Stored data entries:
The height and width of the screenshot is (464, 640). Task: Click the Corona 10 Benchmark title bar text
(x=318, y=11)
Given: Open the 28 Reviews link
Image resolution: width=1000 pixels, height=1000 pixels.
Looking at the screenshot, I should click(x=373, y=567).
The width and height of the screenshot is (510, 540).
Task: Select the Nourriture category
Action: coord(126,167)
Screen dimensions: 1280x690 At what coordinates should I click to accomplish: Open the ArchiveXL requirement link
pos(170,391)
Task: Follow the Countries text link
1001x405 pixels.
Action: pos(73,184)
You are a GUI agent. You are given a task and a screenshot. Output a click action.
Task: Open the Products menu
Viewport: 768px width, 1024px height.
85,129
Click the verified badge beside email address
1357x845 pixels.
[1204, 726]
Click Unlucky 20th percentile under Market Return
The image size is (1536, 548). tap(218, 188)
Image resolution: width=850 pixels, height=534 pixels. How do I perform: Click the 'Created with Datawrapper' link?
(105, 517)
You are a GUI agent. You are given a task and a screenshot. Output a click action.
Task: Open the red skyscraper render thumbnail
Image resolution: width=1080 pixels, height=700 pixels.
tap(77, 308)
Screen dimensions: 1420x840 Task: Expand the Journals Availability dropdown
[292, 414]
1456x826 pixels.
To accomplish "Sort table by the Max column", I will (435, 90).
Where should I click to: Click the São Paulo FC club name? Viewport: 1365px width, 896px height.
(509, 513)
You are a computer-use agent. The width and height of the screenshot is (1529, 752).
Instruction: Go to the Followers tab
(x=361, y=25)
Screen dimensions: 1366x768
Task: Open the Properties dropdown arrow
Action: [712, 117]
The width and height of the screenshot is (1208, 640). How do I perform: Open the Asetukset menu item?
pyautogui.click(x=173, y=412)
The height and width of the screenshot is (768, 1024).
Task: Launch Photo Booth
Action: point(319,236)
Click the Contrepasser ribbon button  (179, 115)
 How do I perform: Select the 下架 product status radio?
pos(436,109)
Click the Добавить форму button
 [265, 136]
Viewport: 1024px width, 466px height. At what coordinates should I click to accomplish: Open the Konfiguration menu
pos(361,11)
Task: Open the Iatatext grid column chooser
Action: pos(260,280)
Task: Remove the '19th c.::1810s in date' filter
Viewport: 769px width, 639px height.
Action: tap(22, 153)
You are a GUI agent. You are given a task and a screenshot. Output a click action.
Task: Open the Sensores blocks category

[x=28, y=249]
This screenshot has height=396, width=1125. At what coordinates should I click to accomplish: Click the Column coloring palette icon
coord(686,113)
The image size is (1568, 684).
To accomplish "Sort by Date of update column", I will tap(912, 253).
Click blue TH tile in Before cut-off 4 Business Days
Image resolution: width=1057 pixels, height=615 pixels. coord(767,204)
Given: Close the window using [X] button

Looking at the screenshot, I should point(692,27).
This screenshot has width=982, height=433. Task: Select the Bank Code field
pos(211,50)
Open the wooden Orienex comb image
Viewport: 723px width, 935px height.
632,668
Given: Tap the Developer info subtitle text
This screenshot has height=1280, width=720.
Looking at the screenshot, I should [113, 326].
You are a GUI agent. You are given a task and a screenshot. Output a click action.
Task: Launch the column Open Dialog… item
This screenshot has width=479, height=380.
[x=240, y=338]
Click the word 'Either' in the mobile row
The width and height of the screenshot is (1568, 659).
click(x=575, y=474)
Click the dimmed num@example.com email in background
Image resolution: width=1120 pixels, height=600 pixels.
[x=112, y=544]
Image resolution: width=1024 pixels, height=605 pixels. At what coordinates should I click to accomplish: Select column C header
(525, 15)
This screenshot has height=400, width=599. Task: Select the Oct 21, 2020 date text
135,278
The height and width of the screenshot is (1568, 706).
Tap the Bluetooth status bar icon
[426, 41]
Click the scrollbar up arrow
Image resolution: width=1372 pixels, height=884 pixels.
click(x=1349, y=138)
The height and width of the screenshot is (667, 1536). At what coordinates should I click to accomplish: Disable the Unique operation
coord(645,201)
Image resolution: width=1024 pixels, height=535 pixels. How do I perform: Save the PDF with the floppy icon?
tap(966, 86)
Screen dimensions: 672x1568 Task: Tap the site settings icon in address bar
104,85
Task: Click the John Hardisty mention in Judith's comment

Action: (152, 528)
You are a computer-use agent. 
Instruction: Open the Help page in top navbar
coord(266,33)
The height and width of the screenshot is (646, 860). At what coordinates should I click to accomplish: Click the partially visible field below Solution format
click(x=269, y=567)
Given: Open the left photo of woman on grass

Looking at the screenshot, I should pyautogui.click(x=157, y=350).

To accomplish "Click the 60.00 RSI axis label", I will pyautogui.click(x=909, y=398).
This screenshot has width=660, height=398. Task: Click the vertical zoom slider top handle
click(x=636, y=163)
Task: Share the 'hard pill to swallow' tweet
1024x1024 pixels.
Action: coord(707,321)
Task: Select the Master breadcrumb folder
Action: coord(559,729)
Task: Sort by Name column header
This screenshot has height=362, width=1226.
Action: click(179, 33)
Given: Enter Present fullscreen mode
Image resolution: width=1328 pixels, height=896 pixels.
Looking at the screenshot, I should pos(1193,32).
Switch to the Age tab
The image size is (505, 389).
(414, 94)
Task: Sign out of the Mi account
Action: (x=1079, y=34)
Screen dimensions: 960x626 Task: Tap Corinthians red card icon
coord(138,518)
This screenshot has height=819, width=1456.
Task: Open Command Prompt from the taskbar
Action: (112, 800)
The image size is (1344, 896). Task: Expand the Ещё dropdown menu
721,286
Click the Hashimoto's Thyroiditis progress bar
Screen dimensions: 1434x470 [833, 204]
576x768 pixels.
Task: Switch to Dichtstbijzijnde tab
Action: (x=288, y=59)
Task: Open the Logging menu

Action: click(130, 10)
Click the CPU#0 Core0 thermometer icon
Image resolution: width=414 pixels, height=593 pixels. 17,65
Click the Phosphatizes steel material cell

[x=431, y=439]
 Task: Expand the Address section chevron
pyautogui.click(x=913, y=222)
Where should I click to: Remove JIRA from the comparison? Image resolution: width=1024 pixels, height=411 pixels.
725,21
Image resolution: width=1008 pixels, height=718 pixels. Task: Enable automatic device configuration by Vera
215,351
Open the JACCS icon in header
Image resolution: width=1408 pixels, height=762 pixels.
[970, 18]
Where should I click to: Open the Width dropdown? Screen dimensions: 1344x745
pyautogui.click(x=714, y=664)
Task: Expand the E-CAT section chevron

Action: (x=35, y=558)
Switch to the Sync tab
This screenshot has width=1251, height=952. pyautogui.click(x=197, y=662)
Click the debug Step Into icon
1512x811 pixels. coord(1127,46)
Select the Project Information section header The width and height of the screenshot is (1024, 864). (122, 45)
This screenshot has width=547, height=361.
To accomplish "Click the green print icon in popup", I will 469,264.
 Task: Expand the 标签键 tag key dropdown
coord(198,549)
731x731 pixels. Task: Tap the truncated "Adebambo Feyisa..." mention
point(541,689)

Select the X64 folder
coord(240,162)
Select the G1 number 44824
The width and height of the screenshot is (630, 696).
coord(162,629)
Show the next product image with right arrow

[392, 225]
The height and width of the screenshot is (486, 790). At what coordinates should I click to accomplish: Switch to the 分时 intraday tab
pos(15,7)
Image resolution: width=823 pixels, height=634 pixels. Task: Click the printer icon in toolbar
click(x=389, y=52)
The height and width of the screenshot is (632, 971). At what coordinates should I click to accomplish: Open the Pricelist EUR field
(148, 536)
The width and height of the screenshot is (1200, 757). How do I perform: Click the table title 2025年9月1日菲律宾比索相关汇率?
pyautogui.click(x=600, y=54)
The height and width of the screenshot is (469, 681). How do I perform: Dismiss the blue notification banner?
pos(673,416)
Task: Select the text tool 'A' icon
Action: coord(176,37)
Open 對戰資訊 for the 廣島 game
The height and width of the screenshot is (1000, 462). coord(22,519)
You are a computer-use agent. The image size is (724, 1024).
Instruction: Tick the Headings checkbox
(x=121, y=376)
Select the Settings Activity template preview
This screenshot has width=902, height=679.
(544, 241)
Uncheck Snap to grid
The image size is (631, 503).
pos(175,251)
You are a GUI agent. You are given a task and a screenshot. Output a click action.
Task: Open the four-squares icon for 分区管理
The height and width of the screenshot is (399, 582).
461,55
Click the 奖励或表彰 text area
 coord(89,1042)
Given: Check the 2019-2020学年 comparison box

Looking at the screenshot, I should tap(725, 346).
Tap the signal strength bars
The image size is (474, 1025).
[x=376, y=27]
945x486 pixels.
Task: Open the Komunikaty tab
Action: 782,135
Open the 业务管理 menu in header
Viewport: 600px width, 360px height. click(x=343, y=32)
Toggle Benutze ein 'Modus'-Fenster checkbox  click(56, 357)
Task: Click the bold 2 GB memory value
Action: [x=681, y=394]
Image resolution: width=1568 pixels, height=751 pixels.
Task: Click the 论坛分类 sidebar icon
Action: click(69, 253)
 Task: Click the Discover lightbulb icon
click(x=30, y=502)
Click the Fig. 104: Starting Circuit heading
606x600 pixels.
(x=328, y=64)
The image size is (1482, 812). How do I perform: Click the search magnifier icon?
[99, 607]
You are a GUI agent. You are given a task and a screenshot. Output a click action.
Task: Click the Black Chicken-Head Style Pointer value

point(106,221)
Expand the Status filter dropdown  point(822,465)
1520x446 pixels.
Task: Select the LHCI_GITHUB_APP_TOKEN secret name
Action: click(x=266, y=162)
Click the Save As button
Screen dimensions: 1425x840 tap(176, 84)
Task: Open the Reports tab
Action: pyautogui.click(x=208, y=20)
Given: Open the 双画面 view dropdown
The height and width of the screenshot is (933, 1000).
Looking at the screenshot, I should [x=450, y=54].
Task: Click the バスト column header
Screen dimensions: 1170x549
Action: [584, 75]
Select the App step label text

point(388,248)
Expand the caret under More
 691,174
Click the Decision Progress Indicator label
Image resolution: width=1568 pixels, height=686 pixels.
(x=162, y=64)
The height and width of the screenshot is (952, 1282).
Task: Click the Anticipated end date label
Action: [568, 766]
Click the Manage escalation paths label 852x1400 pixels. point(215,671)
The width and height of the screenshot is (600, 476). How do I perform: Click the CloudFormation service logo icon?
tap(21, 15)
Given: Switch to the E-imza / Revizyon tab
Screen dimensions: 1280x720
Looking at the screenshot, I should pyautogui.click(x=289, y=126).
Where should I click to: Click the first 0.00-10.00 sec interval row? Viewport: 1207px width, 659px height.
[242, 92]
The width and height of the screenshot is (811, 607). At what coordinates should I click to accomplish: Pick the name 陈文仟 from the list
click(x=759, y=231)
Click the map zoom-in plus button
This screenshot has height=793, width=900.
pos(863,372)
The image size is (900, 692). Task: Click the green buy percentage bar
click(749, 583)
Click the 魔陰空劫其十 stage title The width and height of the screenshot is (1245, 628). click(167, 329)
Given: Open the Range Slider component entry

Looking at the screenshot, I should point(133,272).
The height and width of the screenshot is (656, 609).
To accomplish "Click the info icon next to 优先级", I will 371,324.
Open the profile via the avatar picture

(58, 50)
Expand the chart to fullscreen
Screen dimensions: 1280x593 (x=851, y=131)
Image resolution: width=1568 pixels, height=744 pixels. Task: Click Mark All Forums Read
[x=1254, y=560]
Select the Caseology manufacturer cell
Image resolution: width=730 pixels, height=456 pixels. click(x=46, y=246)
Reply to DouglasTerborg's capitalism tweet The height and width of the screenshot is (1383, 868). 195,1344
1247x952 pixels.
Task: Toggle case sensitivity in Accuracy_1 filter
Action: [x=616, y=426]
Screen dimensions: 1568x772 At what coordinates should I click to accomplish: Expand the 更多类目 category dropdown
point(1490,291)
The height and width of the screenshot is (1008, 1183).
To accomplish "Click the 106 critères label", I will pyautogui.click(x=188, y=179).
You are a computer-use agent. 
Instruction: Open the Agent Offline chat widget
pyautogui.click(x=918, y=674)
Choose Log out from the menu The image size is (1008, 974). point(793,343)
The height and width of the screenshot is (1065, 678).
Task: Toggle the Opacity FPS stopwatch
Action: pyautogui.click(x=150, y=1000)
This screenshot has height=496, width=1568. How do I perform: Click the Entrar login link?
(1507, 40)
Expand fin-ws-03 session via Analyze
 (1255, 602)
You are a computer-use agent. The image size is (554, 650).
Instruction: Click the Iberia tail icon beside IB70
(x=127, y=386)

**Assignment**: Could you restate, word for word, the lines above from the one with "Select the Settings Activity template preview" to the one with "Task: Open the four-squares icon for 分区管理", both included?

**The completed task**:
Select the Settings Activity template preview
This screenshot has width=902, height=679.
(544, 241)
Uncheck Snap to grid
The image size is (631, 503).
pos(175,251)
You are a GUI agent. You are given a task and a screenshot. Output a click action.
Task: Open the four-squares icon for 分区管理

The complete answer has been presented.